Textura bem explorada No tronco de pínus cortado, percebemos anéis claros e macios intercalados de outros escuros e duros. Os primeiros mostram o crescimento da árvore no verão e os segundos no inverno. “Nestes anéis estão a alma da espécie, pois revelam a idade da árvore”, conta Heloísa. Aproveitando os veios bem marcados, ela cria carimbos para estampar superfícies diversas: papelaria, roupas de cama e louças. A coleção, batizada de Topomorfose, ganhou o Prêmio do Museu da Casa Brasileira, em 1994. O material deu origem também a obras de arte, como os painéis feitos das sobras de uma fábrica de cercas.

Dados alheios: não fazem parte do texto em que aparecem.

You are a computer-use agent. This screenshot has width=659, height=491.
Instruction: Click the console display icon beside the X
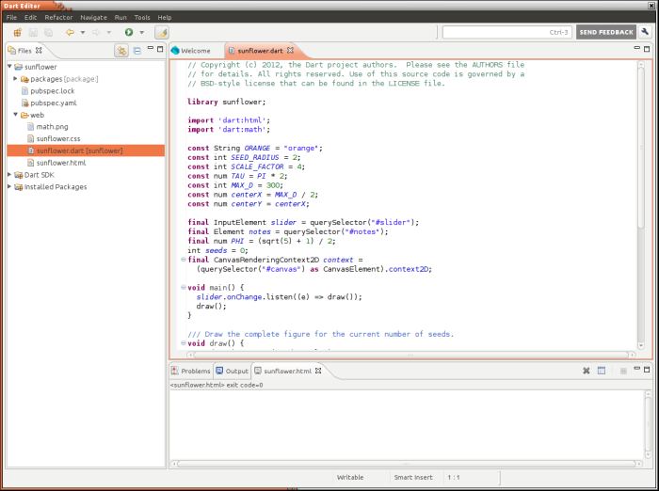coord(602,372)
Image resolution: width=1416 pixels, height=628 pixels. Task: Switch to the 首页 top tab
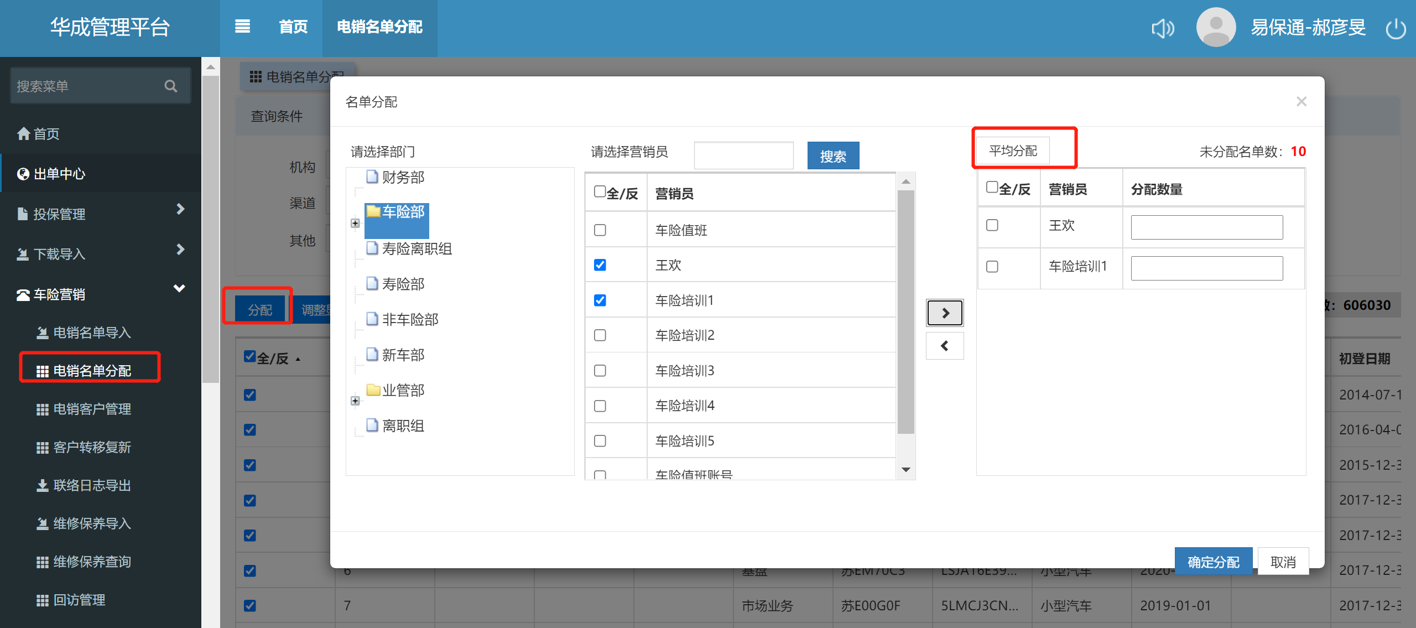293,27
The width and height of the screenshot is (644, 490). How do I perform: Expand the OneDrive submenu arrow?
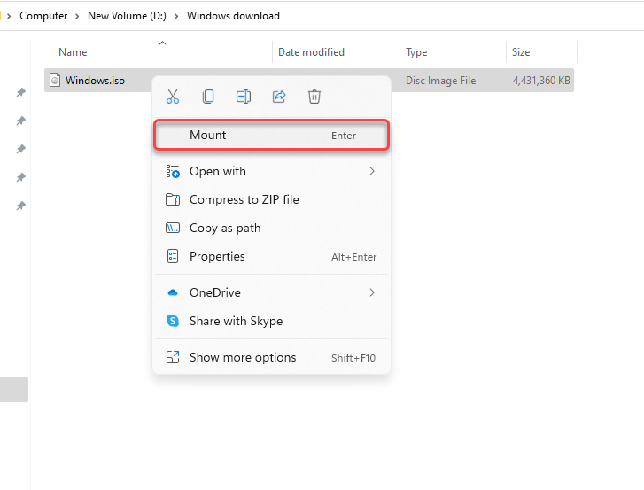coord(372,292)
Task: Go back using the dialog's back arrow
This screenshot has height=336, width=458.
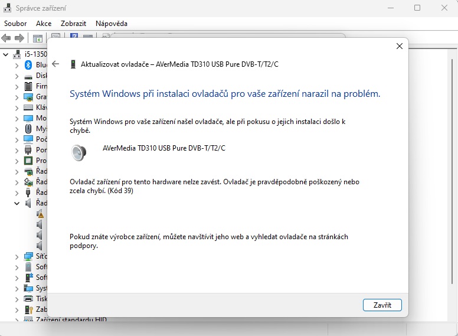Action: tap(55, 64)
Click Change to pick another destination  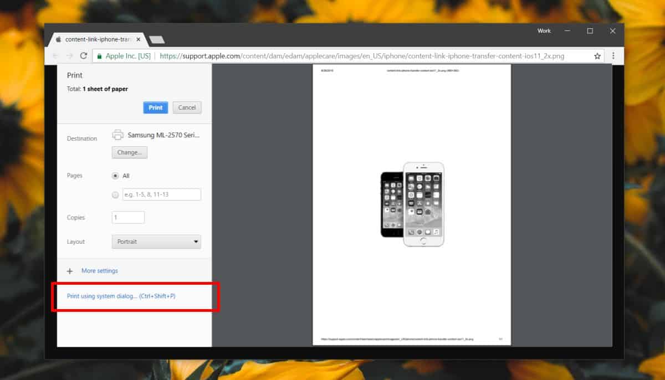point(129,152)
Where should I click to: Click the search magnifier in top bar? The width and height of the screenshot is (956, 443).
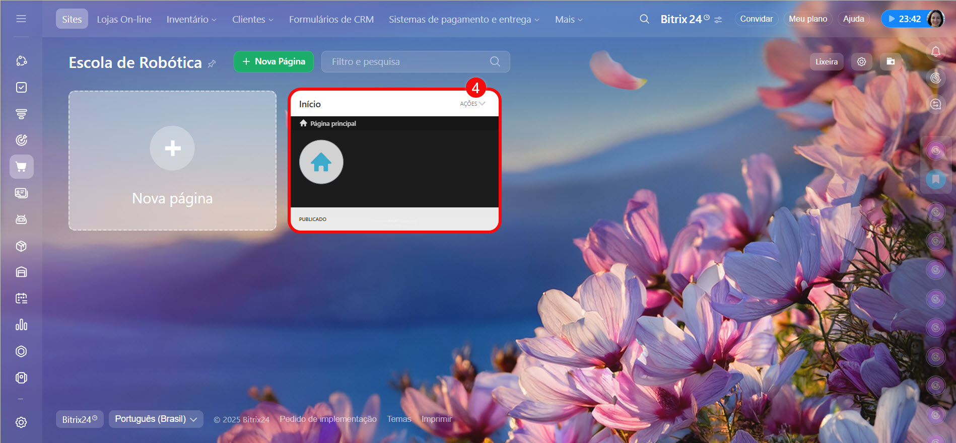pyautogui.click(x=644, y=19)
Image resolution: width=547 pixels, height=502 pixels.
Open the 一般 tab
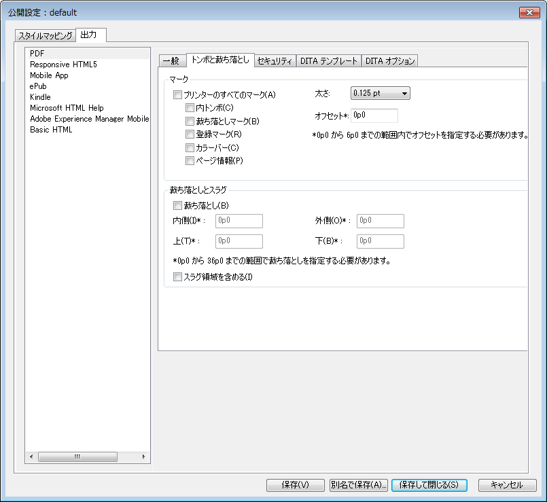(172, 61)
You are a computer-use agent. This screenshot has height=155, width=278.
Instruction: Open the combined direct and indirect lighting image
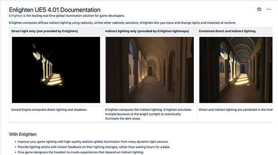click(x=236, y=70)
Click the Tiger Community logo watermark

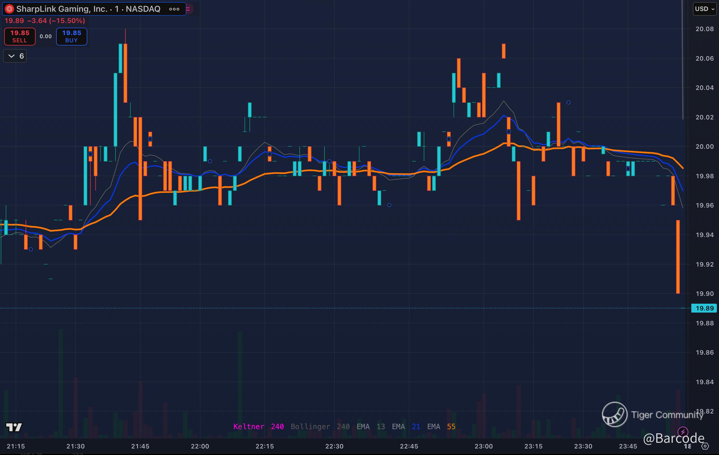pyautogui.click(x=614, y=414)
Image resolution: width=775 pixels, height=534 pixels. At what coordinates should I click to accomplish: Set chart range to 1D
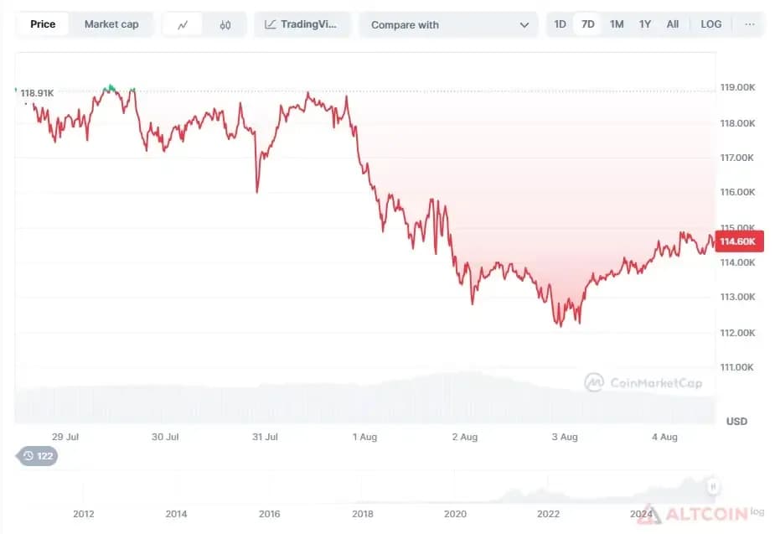pyautogui.click(x=560, y=24)
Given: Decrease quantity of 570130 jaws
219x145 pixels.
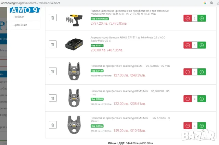Looking at the screenshot, I should point(188,72).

Escandinavos e americanos “Topei na hora a idéia de construir com pínus”, conta o arquiteto Trajano Straggiotti Silva. “Afinal, tem tudo a ver com o trabalho de Heloísa.” Amigo de longa data, ele conhece o apuro formal da designer e sua relação com a madeira. Definida a matéria-prima, foi buscar inspiração na arquitetura dos países escandinavos tradicionais construtores de madeira. A técnica construtiva, no entanto, é de origem americana. Trazida ao Brasil pela Durapine, o sistema consiste em erguer paredes autoportantes de ripas, apoiadas por pilaretes o que prescinde de grandes estruturas.